Marianne Farrère (Isabelle Huppert), à la tête d’une immense fortune, étant héritière d’un grand groupe de cosmétiques, verse des sommes considérables à Pierre-Alain (Laurent Lafitte), un jeune artiste-photographe, écrivain à ses heures. Sa fille Frédérique (Marina Foïs) voit là un abus de faiblesse et attaque en justice pour récupérer cet argent.

La Femme la plus riche du monde ressemble à un empilement de scènes à faire, auxquelles il manque un liant, une construction dramatique, un rythme.
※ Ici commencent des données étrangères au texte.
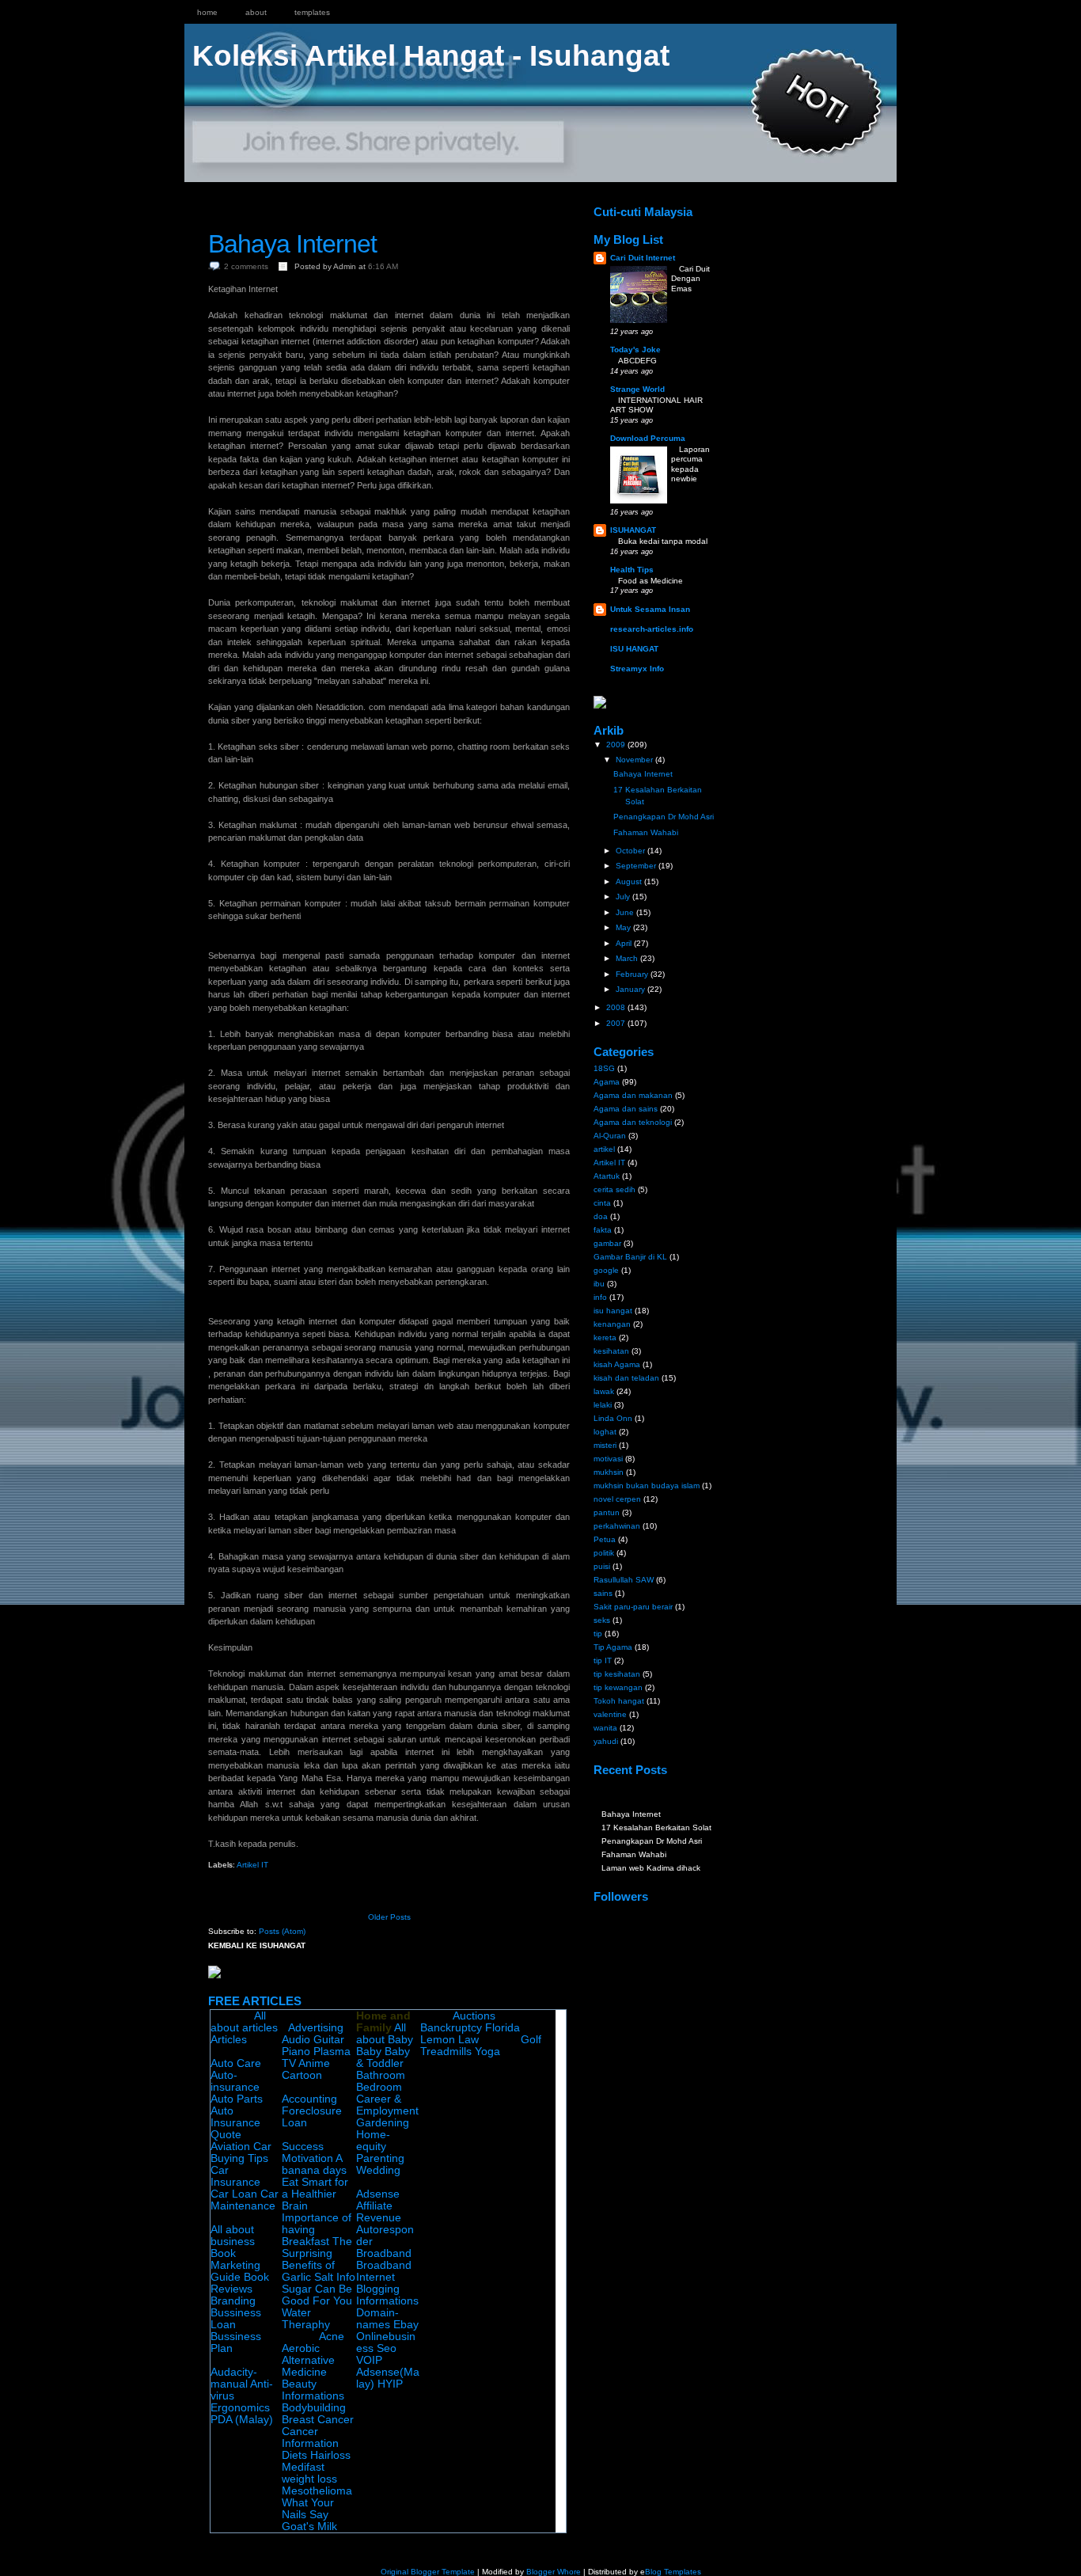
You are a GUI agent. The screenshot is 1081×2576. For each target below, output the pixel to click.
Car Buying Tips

Netflix en ayant fait une série à suspense qui s’est hissée en tête des audiences, la matière psychologique se trouvait donc là, extrêmement riche et dense. Le film commence plutôt bien, se plaçant sous le patronage de Guitry (pour la volonté d’écrire des dialogues acérés) et Chabrol (pour la peinture d’un milieu ultra-bourgeois pourri de l’intérieur). Dans cette comédie des apparences, les acteurs tiennent ainsi relativement bien leur rôle. Malheureusement, au fur et à mesure que le film avance, le spectateur va s’apercevoir que, Thierry Klifa et ses coscénaristes ne possèdent pas l’ombre d’un point de vue sur l’affaire Banier-Bettencourt. En exagérant les caractéristiques des uns et des autres (surtout de Pierre-Alain), ils se contentent de retranscrire avec une certaine fidélité (en particulier les révélations sur le passé du mari), mais en négligeant le sens du suspense et du drame, les circonstances de l’affaire. La Femme la plus riche du monde ressemble à un empilement de scènes à faire, auxquelles il manque un liant, une construction dramatique, un rythme. Les scènes s’arrêtent et s’enchaînent, en suivant un tempo effréné et dépourvu de sens. Il faudrait n’avoir aucun sens du cinéma, d’une pulsation juste, d’une réalité en laquelle il est possible de croire, pour considérer ce théâtre de marionnettes comme du cinéma.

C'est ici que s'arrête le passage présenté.